Repository files navigation

PyDVL @ PyData 2024 Berlin

pyDVL Logo

These are the materials for the pyDVL presentation held on March 22nd, 2024 at PyData Berlin.

Detecting mislabelled images with pyDVL

In this example we use Influence Functions with pyDVL to detect mislabelled images in a NIH dataset with ~28K images for malaria screening.

To run the code, create a virtual environment and install the requirements:

python -m venv venv
source venv/bin/activate
pip install -r requirements.txt

You will also need to create a kaggle API token to be benefit from the automatic download of the dataset. You can create a token in your Kaggle account settings and save it in a file called kaggle.json under ~/.kaggle/.

If you would like to download the data manually, make sure the result looks like this:

data folder

You can the run the experiment with:

python run_evaluation_malaria.py

You might need to change the batch sizes to fit in your GPU RAM, both for the training of the model in the main section of run_evaluation_malaria.py, as well as for the computation of the influence functions in compute_infuences() in the same file.

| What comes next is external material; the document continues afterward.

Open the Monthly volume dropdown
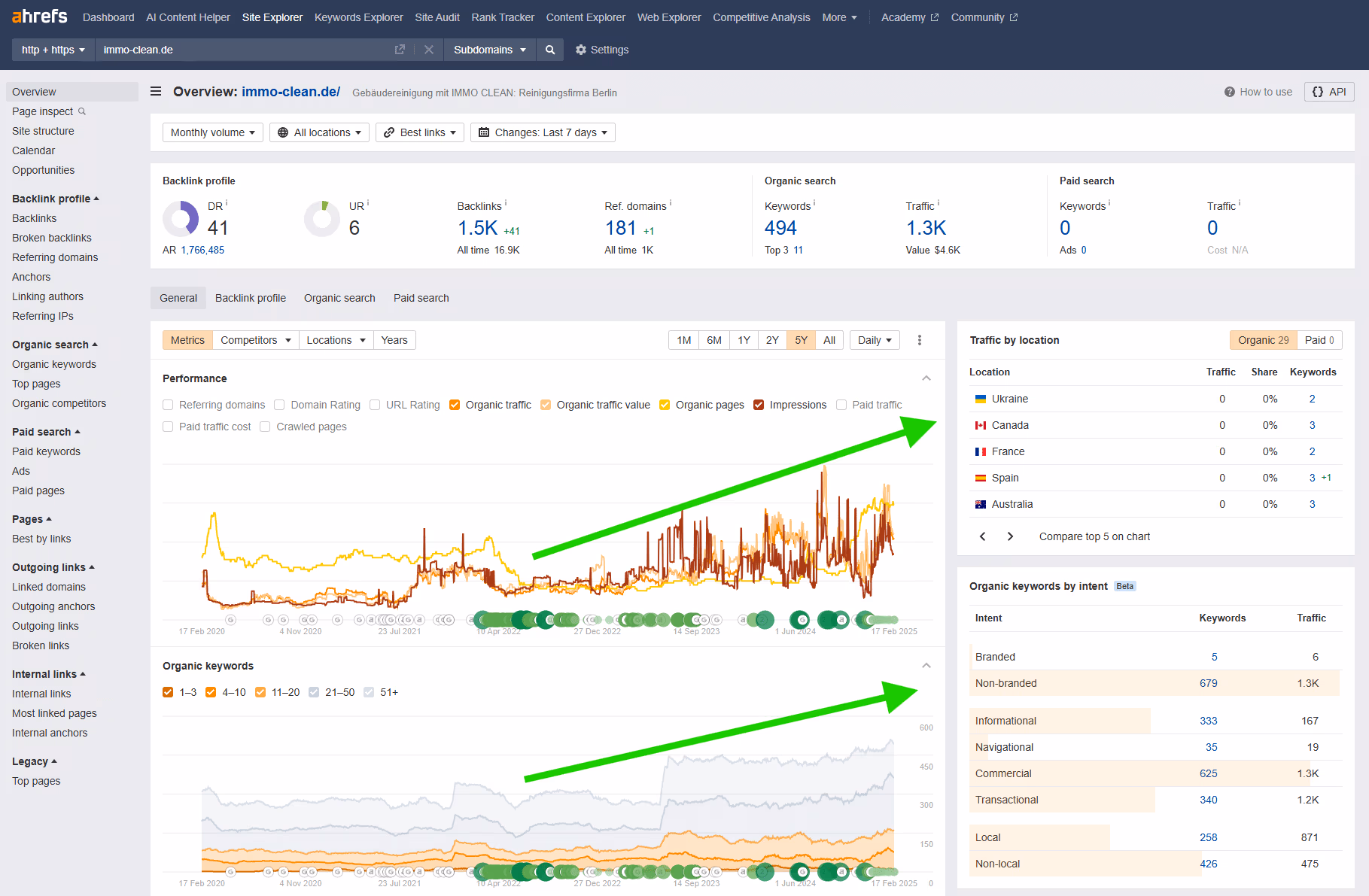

The script trains a pytorch lightning model, computes corresponding influence values and generates histograms and plots. By default, the results are persisted in the folder results on the top-level of the repository, which can be configured via config.py

Slides

The slides use Slidev. To start the slideshow run:

cd slides
npm install
npm run dev

There's a live reload server running at http://localhost:3030. Edit slides.md to see the changes.

The slides are deployed with Netlify to pydata2024.pydvl.org upon every push to master.

To export them as PDF run (from the slides folder):

npm run export -- --with-clicks

If using VSCode, it is recommended to open the subfolder slides as a workspace to benefit from the Slidev extension.